Stored in the vaults of a Wells Fargo bank in Nevada, this monumental find was purchased by Spectrum Numismatics in 1997. And, it was at the same Wells Fargo bank in Nevada that the biggest hoard of superb quality U.S. gold coins in numismatic history traded hands, says a Spectrum news release. Roberts declined to disclose the city in which the Wells Fargo bank is located. The identity of the owner of the coins has not been revealed.

Roberts said he did not know if the coins have always been stored at the Wells Fargo bank in Nevada where the coin deal was consummated, only to say that it was the location where he first saw the coins. Roberts said he did not know the legal ramifications of how the coins circumvented having to be turned in under President Franklin Roosevelt’s 1933 executive order banning gold ownership except for pieces having substantial numismatic value.

Saint-Gaudens $20 gold coins were known to have been used by banks for large transfers of funds between individual institutions.

Total mintage figures for No Motto vs. With Motto Saint-Gaudens double eagle indicate that less than one out of 12 coins were struck without a motto. There were 64,535,878 With Motto coins struck, but only 5,296,968 No Motto coins, with 4,271,551 of that total produced at the Philadelphia Mint.

The 1908 Saint-Gaudens double eagle is the second of a two-year type coin created when President Theodore Roosevelt requested the motto “In God We Trust” not be used on the coins. Roosevelt was a very religious man and he felt that having God’s name on coins that would be used for gambling, liquor, brothels and other activities showed irreverence and was sacrilege. None of the 1907 Saint-Gaudens double eagles bear the motto.
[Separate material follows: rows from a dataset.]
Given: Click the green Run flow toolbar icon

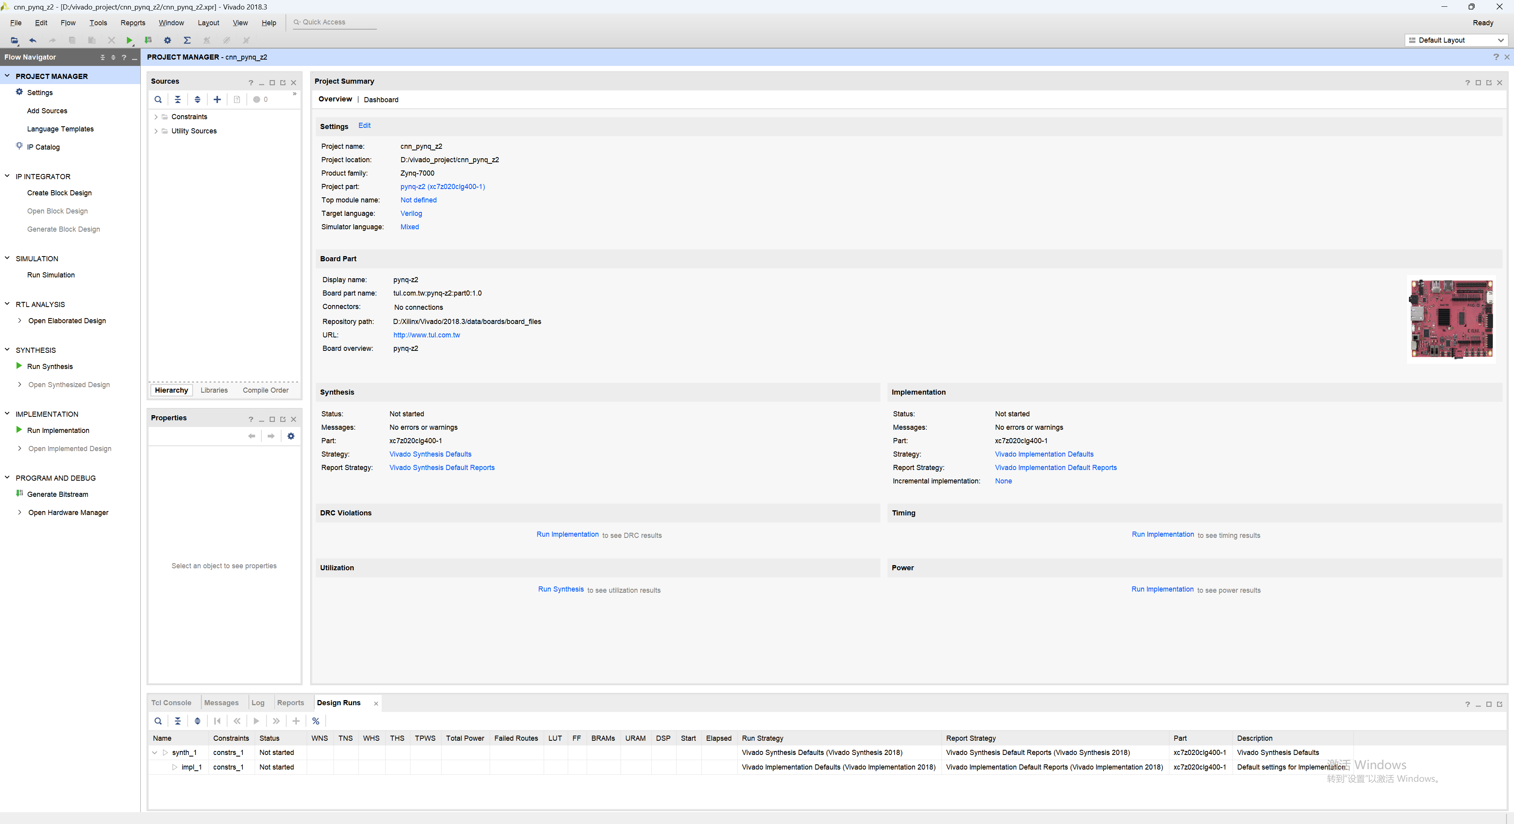Looking at the screenshot, I should 129,40.
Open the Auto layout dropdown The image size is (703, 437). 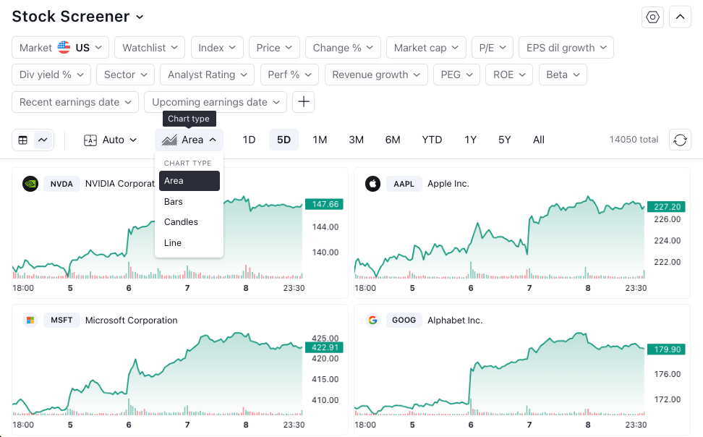111,140
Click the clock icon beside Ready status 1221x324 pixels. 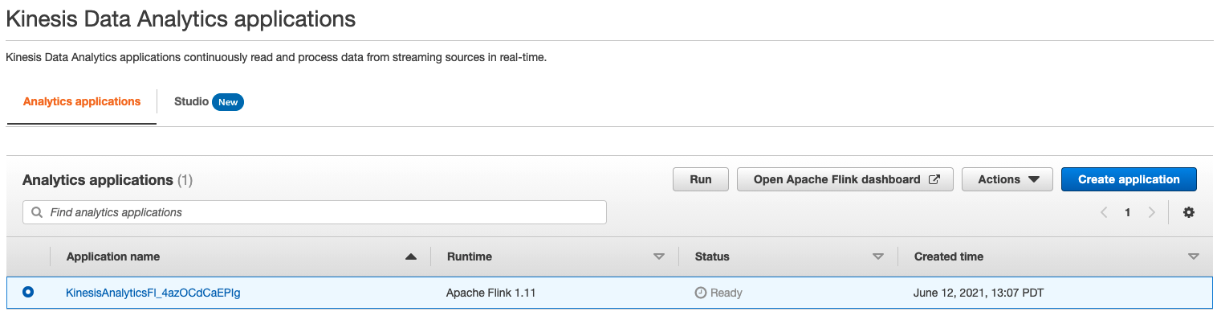700,293
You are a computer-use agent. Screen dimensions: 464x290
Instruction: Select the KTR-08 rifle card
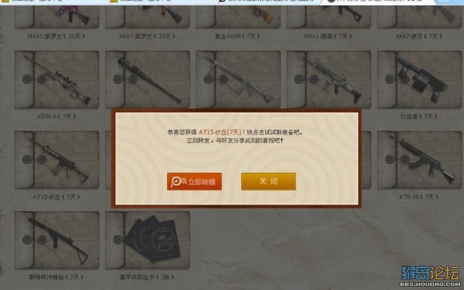(420, 160)
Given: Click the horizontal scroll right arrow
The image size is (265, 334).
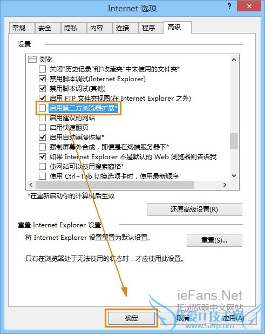Looking at the screenshot, I should (225, 185).
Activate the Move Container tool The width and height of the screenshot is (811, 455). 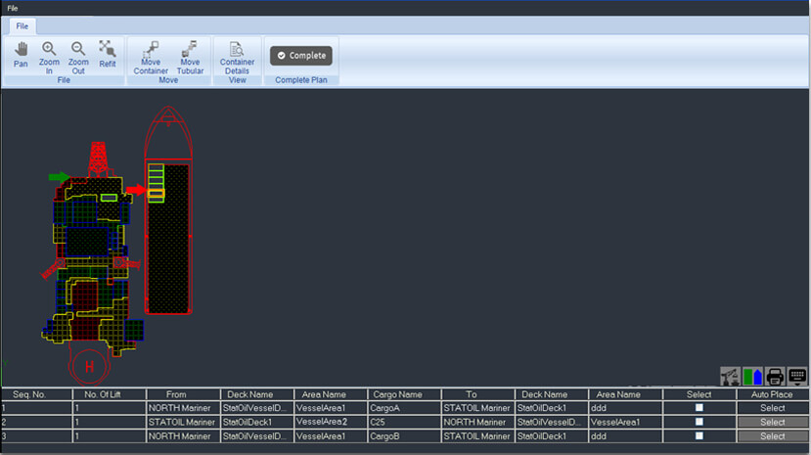tap(151, 58)
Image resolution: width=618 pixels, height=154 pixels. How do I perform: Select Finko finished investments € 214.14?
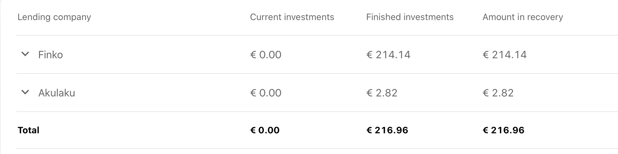tap(388, 55)
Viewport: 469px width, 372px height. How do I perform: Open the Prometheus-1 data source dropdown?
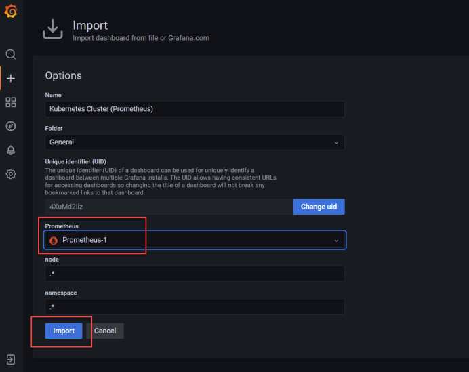click(x=195, y=240)
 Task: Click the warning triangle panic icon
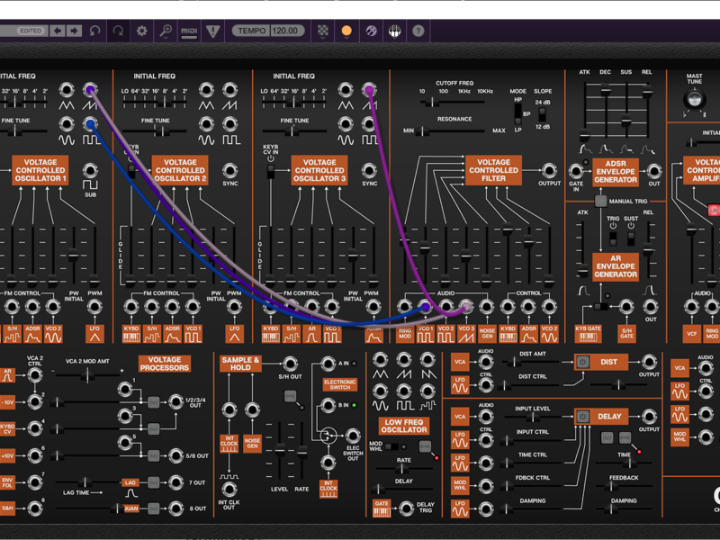click(212, 31)
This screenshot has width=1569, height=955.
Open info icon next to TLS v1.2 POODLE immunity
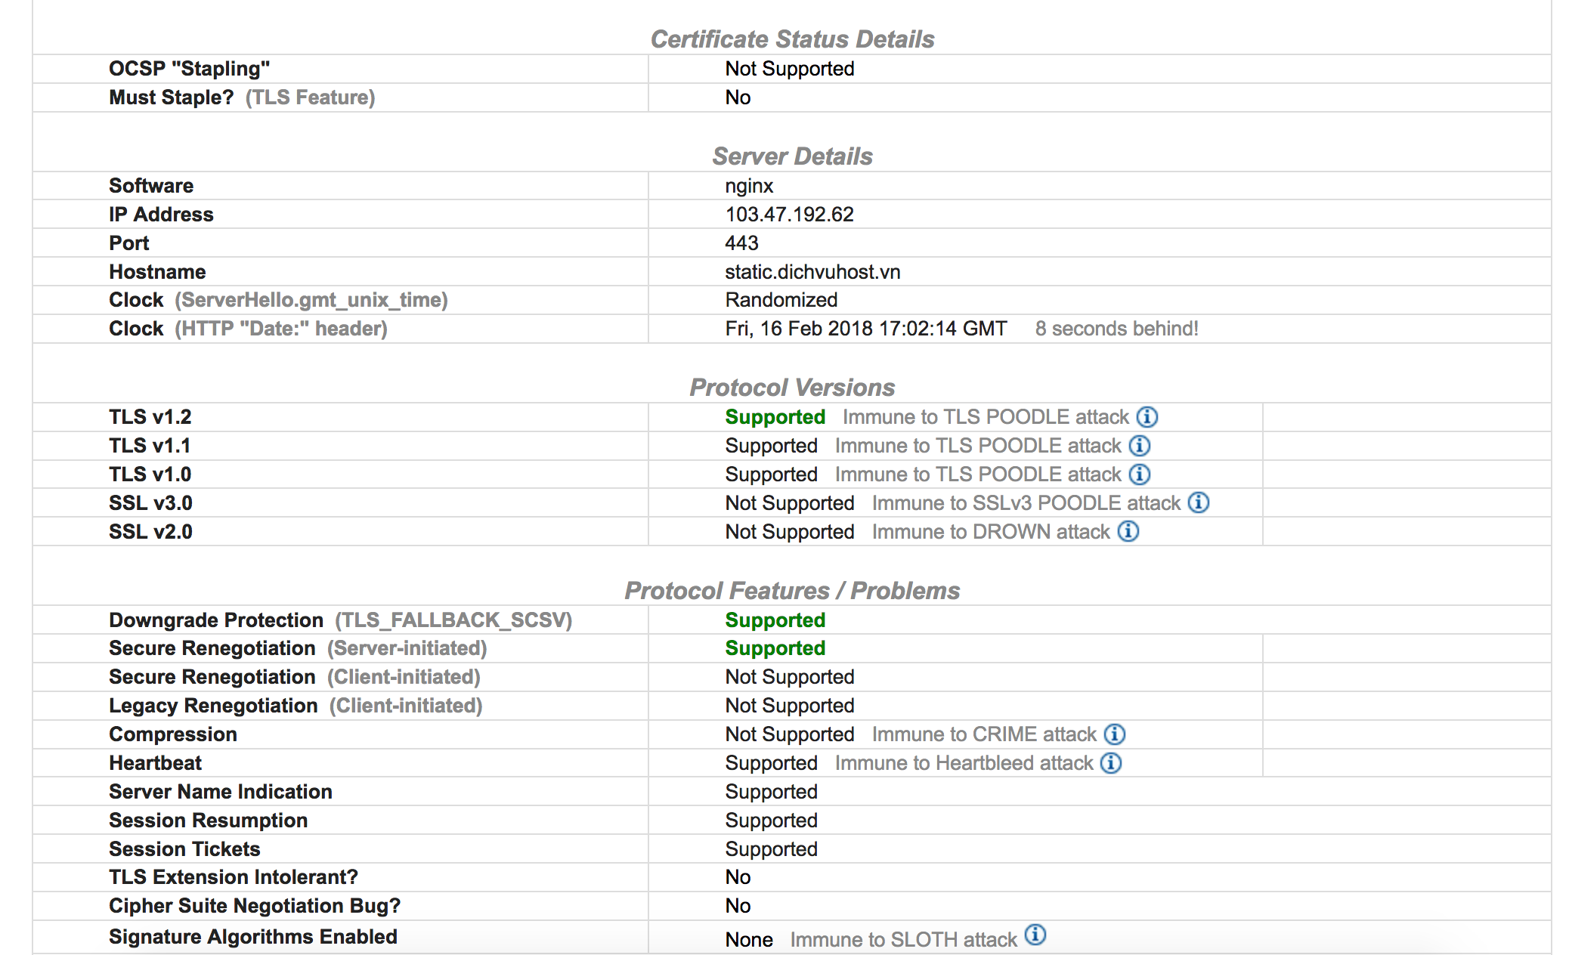[1146, 416]
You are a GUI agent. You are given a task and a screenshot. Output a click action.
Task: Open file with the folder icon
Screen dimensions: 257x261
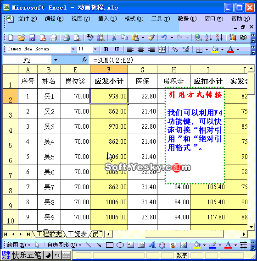pyautogui.click(x=22, y=38)
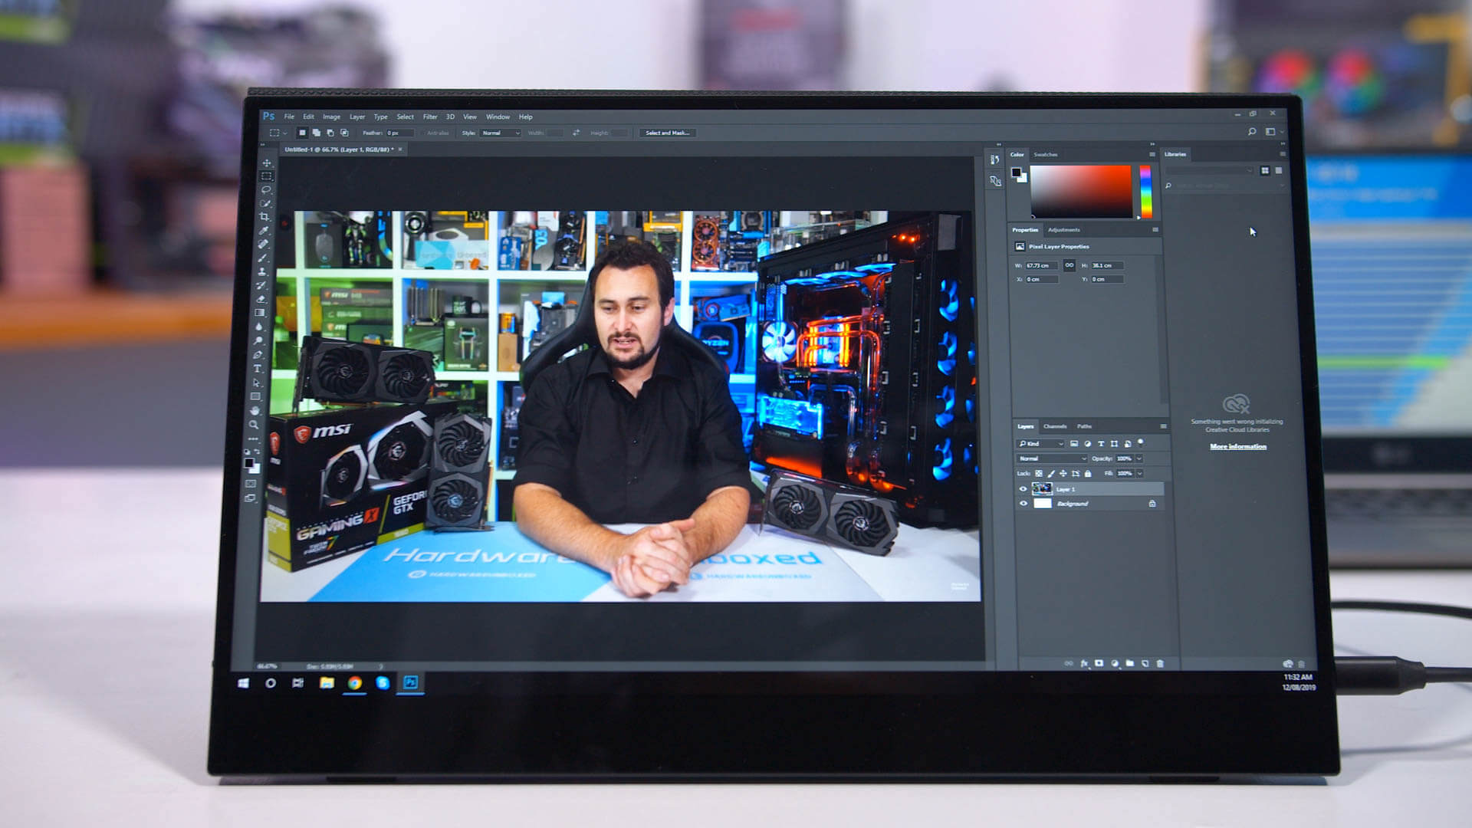Select the Move tool
Image resolution: width=1472 pixels, height=828 pixels.
click(x=267, y=163)
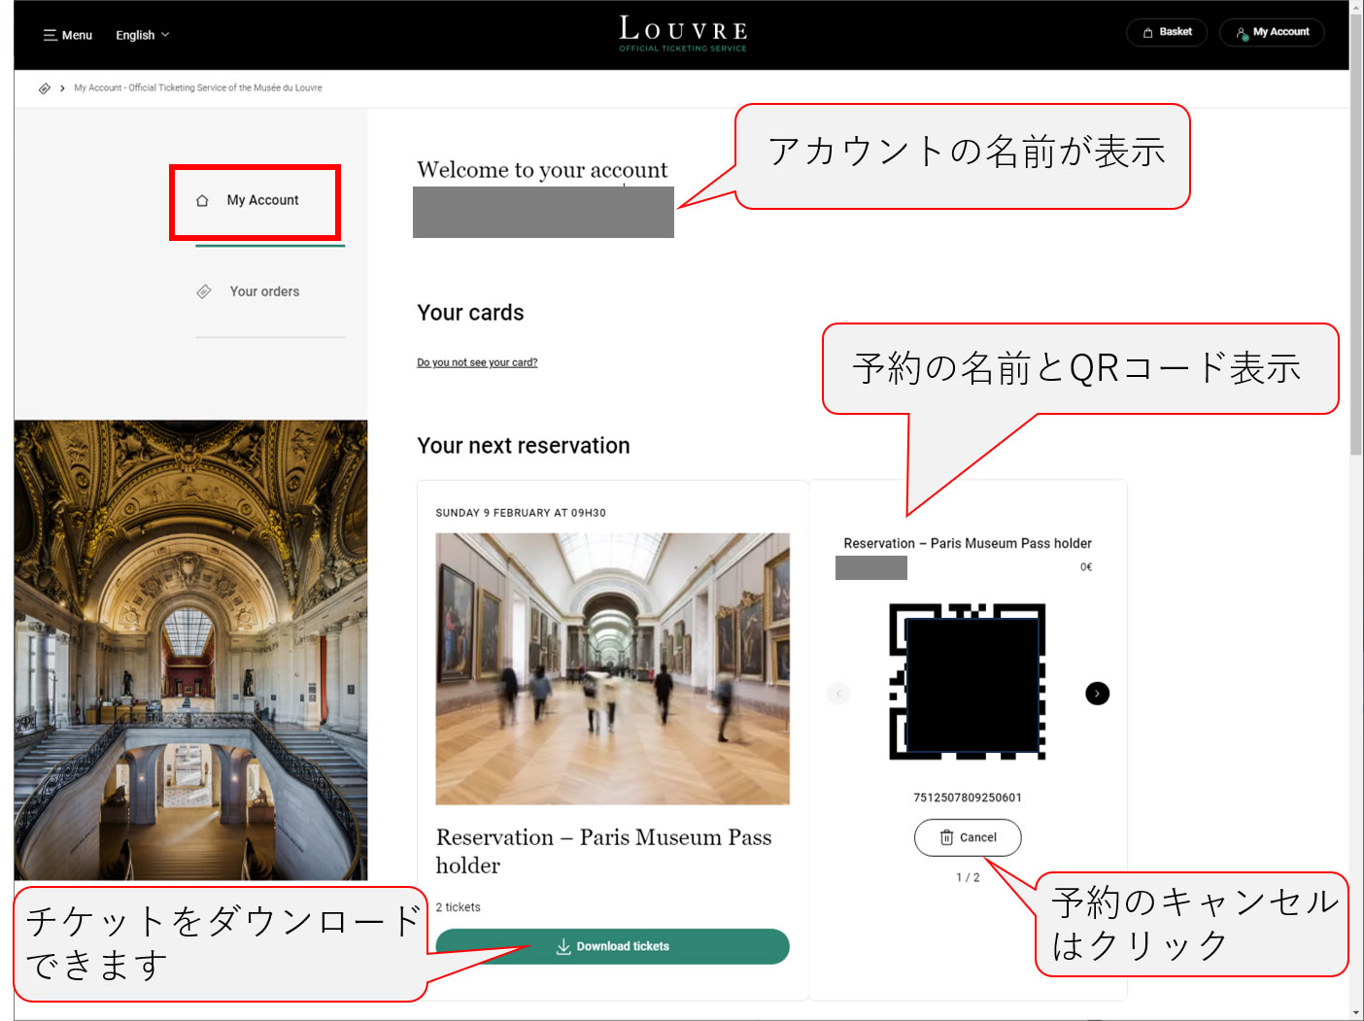Viewport: 1364px width, 1021px height.
Task: Go to next ticket with right arrow
Action: point(1097,694)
The motto was placed on the coins by order of Congress in 1908, but not until after some No Motto coins were struck.

A reproduction of the Roosevelt letter (owned by Spectrum) on White House stationery in which Roosevelt explains his feelings about the motto, is available in limited quantity with these coins.

The quality of the coins is considered “amazing” in that the No Motto 1908 coins were struck with less pressure than the 1908 With Motto and later dated $20 gold coins, according to the Spectrum news release. The lower relief pieces would attract more marks and nicks more readily to their wide, flat surfaces.